AUFGABEN:
1) Nennen Sie alle Personengruppen, die im Textauszug zum Wiederaufbau in Antakya erwähnt werden.
2) Beantworten Sie anhand des Textauszugs zum Wiederaufbau in Antakya die folgenden Fragen:
(a) Wie gelangen viele Schulkinder täglich zur Schule?
(b) Aus welchem Anlass werden Straßen im Stadtzentrum von Antakya plötzlich asphaltiert?
(c) Seit wann werden die Forderungen der Stadtbewohner*innen überhört?
3) Bitte schreiben Sie den Textauszug zum Wiederaufbau in Antakya im Anschluss an seinen letzten Satz weiter.

TEXTAUSZUG:
*****

Die chaotischen Verhältnisse beim derzeitigen Wiederaufbau spiegeln sich auch in der gesamten Infrastruktur der Stadt wieder. Häufig kommt es zu Unfällen von Baufahrzeugen auf maroden, schlecht beleuchteten Straßen. Für die lokale Bevölkerung stellt dies massive Probleme dar. Viele Schulkinder fahren täglich per Anhalter zur Schule, weil es kaum ausreichende öffentliche Verkehrsmittel gibt. Für Frust sorgt ebenfalls die Beobachtung, dass repräsentative Straßen beispielsweise im Stadtzentrum von Antakya plötzlich asphaltiert werden, nur weil sich zum Jahrestag des Erdbebens hochrangige Politiker für einen kurzen Besuch angekündigt haben. Forderungen der Stadtbewohner*innen werden hingegen seit Monaten überhört.

*****

VORLIEGENDE AUFLISTUNG:
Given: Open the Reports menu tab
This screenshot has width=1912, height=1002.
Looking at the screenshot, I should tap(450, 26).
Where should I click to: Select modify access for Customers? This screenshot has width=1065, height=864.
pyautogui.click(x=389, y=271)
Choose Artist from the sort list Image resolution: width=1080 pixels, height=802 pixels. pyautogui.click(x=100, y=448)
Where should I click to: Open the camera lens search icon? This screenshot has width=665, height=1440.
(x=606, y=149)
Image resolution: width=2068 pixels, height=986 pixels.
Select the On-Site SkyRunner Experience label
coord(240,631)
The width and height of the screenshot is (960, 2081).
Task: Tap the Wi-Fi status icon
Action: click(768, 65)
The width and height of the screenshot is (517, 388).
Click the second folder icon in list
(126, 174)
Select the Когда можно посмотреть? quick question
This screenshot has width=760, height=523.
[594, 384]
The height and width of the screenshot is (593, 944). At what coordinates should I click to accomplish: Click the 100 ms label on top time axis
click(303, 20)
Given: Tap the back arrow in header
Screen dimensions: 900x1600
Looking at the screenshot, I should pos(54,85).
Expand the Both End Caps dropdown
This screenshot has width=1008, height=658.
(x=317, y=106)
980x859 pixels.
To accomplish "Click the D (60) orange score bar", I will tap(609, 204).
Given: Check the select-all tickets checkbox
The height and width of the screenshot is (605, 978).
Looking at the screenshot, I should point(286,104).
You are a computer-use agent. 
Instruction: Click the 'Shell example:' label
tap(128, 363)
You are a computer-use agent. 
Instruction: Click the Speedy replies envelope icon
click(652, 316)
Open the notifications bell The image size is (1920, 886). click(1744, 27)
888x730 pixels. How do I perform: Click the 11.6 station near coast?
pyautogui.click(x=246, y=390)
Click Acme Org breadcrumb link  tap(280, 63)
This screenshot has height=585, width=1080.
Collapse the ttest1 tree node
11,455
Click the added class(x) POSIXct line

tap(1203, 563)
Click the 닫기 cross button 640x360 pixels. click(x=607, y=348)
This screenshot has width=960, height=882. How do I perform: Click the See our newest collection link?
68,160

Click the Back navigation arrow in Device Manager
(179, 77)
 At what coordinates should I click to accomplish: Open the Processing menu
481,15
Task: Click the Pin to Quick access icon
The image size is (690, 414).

*****

ANTWORTEN:
1) lokale Bevölkerung, Schulkinder, hochrangige Politiker, Stadtbewohner*innen

2)
(a) Sie fahren per Anhalter.
(b) Hochrangige Politiker haben sich zum Jahrestag des Erdbebens für einen kurzen Besuch angekündigt.
(c) Seit Monaten.

3)
Containerstädte – (k)eine Übergangslösung
Die als Übergangslösung gedachten Container, in denen die Menschen untergebracht wurden, sind mittlerweile zu einer vermeintlichen Dauerlösung geworden. Über 200.000 Menschen leben allein in Hatay noch in solchen Containern. Auf 20m² Wohnfläche kommen oft ganze Familien, die den beengten Wohnraum noch mit provisorischen Zelten versuchen zu erweitern. Bei starken Regenfällen kommt es dort zu Überschwemmungen und Stromausfällen; einige Straßen sind aufgrund fehlender Kanalisation dann nicht mehr befahrbar. Die linke Organisation Halkevleri bezeichnet diese Containerstädte als „halboffene Gefängnisanlagen“. Fehlende Isolierung und ungeprüfte Stromleitungen haben in den vergangenen Monaten immer wieder zu gefährlichen Bränden in den Containerstädten geführt.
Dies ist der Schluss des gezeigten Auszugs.